Uranium Mismatch Continues To Frustrate
By Greg Peel
It started late last year and it has continued into January. The bulk of "real" global spot uranium demand (utilities as opposed to traders) is currently centred in Europe where U3O8 is being sought. The bulk of "real" uranium supply (not just traders) is centred in the US and it's in the form of UF6. Those needing apples in one part of the world are not interested in oranges far, far away.
Clearly this makes it more difficult for industry consultant TradeTech when trying to publish an "indicative" spot uranium price in a non-homogenous market. The bottom line is that last month simply saw some jostling between traders and producers with neither wishing to give much ground in a market where price direction is back to front. The Europeans will pay more for U3O8 than the Americans are selling UF6 for.
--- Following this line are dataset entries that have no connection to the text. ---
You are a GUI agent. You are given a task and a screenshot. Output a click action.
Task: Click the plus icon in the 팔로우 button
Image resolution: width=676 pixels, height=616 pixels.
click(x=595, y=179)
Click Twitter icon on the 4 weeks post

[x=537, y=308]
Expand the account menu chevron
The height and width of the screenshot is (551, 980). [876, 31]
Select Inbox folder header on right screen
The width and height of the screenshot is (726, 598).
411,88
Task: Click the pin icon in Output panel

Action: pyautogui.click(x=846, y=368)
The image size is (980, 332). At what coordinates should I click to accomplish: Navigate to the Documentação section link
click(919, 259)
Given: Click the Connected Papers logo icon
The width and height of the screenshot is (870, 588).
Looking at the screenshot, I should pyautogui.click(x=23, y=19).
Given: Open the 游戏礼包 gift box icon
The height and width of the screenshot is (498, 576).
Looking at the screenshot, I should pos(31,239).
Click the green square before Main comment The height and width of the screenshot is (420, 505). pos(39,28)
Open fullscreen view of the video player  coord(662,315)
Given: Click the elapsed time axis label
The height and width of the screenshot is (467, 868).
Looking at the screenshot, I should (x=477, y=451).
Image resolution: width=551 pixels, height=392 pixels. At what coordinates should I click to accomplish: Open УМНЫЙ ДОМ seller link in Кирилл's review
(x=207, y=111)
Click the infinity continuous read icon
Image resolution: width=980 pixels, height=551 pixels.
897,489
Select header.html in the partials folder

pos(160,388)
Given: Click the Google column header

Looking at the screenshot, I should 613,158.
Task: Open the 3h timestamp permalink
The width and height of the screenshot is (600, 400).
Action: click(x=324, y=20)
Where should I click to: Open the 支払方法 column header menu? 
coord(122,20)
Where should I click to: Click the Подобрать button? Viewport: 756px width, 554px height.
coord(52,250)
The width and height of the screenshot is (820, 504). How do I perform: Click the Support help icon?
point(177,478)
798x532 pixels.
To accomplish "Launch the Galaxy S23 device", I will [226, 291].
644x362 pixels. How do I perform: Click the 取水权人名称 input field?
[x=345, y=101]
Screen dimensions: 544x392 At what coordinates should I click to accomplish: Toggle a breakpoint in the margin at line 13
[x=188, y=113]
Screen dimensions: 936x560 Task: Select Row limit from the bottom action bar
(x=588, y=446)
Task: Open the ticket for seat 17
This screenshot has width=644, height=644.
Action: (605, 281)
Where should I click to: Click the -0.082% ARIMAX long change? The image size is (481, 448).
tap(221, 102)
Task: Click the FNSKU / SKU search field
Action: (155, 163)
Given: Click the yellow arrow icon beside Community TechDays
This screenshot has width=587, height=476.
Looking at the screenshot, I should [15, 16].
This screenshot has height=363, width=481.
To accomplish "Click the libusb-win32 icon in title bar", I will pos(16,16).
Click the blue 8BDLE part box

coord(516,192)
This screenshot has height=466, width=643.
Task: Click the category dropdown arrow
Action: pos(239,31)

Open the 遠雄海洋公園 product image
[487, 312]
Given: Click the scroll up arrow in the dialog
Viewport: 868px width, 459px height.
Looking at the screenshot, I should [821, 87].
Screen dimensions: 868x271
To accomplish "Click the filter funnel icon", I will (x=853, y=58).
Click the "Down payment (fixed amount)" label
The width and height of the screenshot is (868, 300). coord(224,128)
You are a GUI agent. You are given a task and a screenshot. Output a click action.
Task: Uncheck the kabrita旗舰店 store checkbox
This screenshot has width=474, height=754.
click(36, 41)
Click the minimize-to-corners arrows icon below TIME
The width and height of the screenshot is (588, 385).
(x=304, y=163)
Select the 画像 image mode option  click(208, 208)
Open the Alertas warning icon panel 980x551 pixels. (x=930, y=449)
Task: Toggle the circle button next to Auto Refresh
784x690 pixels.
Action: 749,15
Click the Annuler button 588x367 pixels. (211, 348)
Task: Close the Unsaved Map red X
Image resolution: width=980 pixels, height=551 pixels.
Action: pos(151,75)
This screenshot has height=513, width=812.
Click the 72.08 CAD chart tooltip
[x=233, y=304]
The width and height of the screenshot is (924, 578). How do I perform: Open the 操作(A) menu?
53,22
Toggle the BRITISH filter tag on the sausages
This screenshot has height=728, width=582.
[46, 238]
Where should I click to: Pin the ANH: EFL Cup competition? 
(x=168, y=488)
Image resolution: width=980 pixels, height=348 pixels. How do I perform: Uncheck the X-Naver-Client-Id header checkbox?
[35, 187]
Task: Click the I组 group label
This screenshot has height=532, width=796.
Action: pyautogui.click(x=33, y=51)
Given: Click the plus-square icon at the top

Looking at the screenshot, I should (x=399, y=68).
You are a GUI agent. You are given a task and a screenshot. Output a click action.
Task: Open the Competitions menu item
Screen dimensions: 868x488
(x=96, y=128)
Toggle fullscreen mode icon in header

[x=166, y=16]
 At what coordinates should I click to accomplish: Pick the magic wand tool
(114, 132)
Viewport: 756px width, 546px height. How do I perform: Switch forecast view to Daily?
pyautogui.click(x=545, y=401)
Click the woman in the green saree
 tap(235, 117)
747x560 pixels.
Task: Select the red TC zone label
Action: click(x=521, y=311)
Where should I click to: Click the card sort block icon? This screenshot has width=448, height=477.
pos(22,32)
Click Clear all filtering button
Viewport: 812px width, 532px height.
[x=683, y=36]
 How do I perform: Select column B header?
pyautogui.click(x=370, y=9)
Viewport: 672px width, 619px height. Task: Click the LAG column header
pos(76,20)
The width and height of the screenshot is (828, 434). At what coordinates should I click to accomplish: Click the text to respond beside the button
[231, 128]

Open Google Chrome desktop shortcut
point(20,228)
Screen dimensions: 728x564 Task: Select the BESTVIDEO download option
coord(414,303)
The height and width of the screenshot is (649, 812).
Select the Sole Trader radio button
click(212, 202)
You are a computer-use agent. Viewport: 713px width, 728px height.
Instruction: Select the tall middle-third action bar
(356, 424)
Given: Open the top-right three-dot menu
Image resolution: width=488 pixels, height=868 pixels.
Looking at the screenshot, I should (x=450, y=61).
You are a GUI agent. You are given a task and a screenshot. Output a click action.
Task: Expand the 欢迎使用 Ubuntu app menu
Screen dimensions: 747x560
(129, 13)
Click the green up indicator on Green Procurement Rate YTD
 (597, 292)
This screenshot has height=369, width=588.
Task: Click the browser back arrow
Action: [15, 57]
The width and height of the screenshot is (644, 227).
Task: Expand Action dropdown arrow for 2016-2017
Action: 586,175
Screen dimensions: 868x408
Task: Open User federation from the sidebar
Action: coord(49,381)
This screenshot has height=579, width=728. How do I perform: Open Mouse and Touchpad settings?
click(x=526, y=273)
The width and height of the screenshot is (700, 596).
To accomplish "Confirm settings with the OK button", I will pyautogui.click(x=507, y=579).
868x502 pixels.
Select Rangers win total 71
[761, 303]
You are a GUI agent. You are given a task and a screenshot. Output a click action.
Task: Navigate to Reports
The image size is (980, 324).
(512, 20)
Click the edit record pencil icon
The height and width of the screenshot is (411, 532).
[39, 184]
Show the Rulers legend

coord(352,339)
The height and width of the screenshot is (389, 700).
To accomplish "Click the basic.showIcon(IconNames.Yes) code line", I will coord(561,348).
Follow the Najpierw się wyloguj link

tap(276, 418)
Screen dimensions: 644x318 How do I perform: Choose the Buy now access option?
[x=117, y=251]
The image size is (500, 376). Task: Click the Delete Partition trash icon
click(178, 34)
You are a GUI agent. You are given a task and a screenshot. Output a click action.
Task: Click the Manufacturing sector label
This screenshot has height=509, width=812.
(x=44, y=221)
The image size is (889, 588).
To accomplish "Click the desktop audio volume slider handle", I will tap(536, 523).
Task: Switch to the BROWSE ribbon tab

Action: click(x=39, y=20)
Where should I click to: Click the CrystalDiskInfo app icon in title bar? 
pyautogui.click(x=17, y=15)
The month of January was quiet, TradeTech reports, seeing only fifteen spot transactions totalling 1.8mlbs of U3O8 equivalent. TradeTech's end-month price was set at US$52.25/lb but after the week ending January 3, in which five transactions totalling only 675,000lbs were completed, that price has fallen by US25c to US$52.00/lb.
There is nevertheless action in the medium and long term markets. TradeTech reports five transactions totalling 900,000lbs for delivery in 2013-14 contracted in January. The bad news is TradeTech has subsequently lowered its medium term price indicator by US50c to US$54.50/lb. There was fresh demand apparent in the longer term delivery market as well but no transactions, leaving TradeTech's long term indicator at US$61.00/lb.